> _EXERCISE BRIEF_:
Two lines in the data below mark the range: the one with "Image resolution: width=975" and the one with "Given: Switch to the 价 tab at bottom right". Return both, along with every line between them, exactly.

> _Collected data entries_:
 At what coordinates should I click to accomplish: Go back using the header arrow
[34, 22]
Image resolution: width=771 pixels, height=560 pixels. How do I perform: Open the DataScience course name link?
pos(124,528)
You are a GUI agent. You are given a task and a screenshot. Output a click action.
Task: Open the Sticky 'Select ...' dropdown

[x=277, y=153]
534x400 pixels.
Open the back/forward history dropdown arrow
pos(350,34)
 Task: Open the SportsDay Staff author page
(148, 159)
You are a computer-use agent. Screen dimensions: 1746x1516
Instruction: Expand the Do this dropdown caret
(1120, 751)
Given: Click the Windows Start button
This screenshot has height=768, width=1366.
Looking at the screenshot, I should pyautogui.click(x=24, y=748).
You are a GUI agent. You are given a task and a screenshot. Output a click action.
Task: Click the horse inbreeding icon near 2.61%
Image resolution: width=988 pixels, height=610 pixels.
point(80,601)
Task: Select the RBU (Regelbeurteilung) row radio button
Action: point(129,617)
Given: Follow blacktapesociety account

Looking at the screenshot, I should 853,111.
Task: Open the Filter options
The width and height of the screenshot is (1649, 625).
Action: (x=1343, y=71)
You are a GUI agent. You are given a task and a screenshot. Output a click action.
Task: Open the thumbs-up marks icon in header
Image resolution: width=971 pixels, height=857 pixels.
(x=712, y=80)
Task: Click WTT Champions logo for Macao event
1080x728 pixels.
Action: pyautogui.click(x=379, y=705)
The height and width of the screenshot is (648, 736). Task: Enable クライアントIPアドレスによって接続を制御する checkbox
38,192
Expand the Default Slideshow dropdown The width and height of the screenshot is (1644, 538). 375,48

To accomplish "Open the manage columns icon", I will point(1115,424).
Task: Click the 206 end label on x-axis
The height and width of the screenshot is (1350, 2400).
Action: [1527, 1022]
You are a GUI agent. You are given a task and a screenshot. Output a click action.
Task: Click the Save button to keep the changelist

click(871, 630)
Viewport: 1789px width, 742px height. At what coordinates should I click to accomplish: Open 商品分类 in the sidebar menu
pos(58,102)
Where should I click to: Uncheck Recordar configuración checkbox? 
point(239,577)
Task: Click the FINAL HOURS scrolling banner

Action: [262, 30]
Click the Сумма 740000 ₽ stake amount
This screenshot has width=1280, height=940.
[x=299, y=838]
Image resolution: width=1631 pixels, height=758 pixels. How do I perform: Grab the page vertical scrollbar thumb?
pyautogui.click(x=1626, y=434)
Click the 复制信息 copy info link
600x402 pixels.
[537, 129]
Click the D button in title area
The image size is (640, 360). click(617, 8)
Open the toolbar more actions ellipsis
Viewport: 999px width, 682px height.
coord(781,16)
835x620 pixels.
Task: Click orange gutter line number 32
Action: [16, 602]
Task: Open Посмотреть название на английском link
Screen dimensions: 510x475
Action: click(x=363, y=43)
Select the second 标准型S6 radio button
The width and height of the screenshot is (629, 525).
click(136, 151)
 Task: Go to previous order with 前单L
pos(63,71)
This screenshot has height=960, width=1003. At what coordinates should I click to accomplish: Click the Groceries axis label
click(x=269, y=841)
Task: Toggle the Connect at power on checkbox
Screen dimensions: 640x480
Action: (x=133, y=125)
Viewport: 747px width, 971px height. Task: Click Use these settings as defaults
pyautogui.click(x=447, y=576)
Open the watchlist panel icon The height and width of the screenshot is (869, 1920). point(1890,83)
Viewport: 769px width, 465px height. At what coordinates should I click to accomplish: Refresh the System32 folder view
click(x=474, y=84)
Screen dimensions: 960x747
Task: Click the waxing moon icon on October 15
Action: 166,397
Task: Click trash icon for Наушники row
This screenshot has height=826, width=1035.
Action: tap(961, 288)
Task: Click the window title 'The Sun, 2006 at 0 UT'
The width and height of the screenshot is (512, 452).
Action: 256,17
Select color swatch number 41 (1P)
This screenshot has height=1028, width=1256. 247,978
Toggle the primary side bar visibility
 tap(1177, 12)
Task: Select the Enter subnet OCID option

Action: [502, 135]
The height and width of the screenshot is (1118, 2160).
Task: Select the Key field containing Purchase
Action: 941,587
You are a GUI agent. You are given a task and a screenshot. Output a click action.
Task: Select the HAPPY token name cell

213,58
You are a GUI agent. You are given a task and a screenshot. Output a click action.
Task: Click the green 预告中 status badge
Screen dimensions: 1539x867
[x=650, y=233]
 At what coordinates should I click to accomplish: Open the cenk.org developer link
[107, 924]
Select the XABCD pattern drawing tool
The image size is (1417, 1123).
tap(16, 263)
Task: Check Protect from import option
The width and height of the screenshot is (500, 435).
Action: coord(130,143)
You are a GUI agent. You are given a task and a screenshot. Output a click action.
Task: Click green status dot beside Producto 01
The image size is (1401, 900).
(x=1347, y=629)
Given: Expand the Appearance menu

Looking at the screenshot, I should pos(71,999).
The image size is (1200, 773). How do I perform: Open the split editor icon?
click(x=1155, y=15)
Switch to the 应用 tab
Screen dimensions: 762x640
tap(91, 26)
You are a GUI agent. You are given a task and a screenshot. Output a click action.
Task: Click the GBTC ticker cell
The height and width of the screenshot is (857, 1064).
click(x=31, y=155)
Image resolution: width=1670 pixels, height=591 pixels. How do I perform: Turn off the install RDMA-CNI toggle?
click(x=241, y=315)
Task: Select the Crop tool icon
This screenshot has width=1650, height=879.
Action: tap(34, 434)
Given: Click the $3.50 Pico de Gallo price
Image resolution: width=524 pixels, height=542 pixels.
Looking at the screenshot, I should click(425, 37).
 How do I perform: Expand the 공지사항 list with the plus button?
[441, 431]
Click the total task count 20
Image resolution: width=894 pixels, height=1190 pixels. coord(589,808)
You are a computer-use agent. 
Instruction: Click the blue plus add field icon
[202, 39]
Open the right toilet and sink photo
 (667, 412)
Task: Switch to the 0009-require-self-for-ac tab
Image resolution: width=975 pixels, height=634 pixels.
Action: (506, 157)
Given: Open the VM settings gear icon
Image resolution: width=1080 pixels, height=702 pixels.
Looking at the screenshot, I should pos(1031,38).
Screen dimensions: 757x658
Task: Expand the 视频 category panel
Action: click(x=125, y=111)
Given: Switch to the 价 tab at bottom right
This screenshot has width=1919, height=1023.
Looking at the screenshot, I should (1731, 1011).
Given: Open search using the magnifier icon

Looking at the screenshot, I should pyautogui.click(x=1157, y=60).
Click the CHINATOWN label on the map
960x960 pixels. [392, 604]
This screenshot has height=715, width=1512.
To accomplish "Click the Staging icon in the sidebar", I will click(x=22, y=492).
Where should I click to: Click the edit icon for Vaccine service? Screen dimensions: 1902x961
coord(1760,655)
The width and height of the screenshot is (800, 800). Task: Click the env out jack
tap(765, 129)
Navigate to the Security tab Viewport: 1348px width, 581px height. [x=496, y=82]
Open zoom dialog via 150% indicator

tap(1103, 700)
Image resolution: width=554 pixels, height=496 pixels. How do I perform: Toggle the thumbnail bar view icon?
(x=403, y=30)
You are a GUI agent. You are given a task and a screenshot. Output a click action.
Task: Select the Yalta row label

> _RESPONSE_:
Image resolution: width=975 pixels, height=634 pixels.
Action: (506, 157)
Given: Open the VM settings gear icon
Image resolution: width=1080 pixels, height=702 pixels.
Looking at the screenshot, I should pos(1031,38).
Screen dimensions: 757x658
Task: Expand the 视频 category panel
Action: click(x=125, y=111)
Given: Switch to the 价 tab at bottom right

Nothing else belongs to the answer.